— Вы очень здраво рассуждаете, Эндру, — вставил я ради поощрения, желая, чтоб он скорее добрался до самой сути своих сообщений. — А что же сказал вам Пат?
— «О, — сказал он, — чего ждать-то от английских объедал? Такой уж народ!..» А что до ограбления, тут получилось так: как началась у них перебранка между вигами и тори, да как стали они ругаться, точно висельники, встает один детина — язык с полверсты — и пошел трепать, что, мол, в Северной Англии жители все сплошь якобиты (по совести говоря, он не очень ошибся) и что они ведут чуть ли не открытую войну; остановили и ограбили на большой дороге королевского гонца; первые люди из нортумберлендской знати замешаны в этой проделке; похищены у него большие деньги и много важных бумаг; а толку не добиться, потому что, когда ограбленный пошел к мировому судье, он застал там тех самых двух негодяев, которые совершили грабеж: сидят собственной персоной и распивают вино за столом у судьи; один грабитель принес показания в пользу другого, что, мол, тот в дело не замешан, и судья отпустил его с богом; мало того — они его втроем застращали, и честному человеку, потерявшему свои денежки, пришлось убираться подальше из той стороны, чтобы не вышло чего похуже.
— Неужели это правда? — сказал я.
— Пат клянется, будто это так же верно, как то, что в его мерке ровно один ярд (так оно и есть: не хватает только одного дюйма, чтобы вровень было с английским ярдом). А когда тот детина кончил, поднялся страшный шум, стали требовать, чтоб он выложил имена, и тот, значит, назвал всех как есть: и Морриса, и вашего дядю, и сквайра Инглвуда, и еще кое-кого (тут он плутовато скосил на меня глаза). Тогда встал другой здоровенный детина, уже с другой стороны, и заявил, что тут-де обвиняют лучших людей страны по поклепу отъявленного труса; что, мол, этого самого Морриса во Фландрии[113] с треском выставили из полка за побег; и он еще сказал, что дело это, верно, было условлено заранее между министром и Моррисом, еще до его отъезда из Лондона; и если бы дали приказ на обыск — деньги, думает он, нашлись бы где-нибудь неподалеку от Сент-Джемского дворца.[114] И вот, потянули они Морриса, как у них это зовется, к барьеру, — послушать, что он может сказать по этому делу.

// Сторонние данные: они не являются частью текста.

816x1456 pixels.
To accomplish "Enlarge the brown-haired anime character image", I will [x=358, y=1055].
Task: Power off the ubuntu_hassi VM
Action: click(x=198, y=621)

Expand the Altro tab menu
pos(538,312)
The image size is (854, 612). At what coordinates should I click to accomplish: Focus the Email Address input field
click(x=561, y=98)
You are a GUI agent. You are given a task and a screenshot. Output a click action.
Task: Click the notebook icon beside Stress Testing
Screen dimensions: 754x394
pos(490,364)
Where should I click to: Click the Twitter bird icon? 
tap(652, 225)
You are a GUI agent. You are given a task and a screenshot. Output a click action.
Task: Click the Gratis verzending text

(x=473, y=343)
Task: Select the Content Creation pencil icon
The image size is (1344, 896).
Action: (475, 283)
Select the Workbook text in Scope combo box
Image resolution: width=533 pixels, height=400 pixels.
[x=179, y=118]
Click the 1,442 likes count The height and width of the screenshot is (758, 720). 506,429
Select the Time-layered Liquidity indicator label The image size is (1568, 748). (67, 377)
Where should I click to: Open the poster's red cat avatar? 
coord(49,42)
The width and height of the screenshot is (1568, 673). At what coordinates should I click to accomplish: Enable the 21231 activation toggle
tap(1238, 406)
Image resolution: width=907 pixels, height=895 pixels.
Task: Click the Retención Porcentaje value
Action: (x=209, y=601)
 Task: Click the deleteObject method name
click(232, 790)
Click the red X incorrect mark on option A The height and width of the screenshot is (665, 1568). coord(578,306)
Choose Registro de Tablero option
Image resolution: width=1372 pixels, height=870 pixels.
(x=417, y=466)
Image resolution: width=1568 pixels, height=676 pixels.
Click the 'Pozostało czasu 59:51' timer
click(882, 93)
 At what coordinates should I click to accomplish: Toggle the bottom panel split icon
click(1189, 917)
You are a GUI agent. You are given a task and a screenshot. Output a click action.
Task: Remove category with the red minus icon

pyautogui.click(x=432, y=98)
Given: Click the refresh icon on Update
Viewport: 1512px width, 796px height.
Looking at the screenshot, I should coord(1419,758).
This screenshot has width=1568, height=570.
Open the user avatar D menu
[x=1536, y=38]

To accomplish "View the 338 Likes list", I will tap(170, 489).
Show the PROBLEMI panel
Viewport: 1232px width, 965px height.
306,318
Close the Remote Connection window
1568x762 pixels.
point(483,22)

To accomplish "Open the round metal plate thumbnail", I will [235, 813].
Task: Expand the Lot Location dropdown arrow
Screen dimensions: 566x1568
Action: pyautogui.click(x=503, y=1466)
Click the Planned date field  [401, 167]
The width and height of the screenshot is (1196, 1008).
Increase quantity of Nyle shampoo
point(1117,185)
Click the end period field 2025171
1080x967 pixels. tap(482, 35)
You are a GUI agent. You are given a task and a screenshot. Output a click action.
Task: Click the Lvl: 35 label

Но его противники так стали его донимать вопросами о его бегстве и о всем неладном, что он сделал или сказал за всю свою жизнь, что, Пат говорит, бедняга стоял ни жив ни мертв; нельзя было добиться от него ни одного путного слова — так он был запуган всем этим криком и воем. Дурак парень, голова у него трухлявая, как мерзлая брюква. Посмотрел бы я, как они всей оравой заткнули бы рот Эндру Ферсервису!
— Чем же всё это кончилось, Эндру? Удалось вашему другу разузнать?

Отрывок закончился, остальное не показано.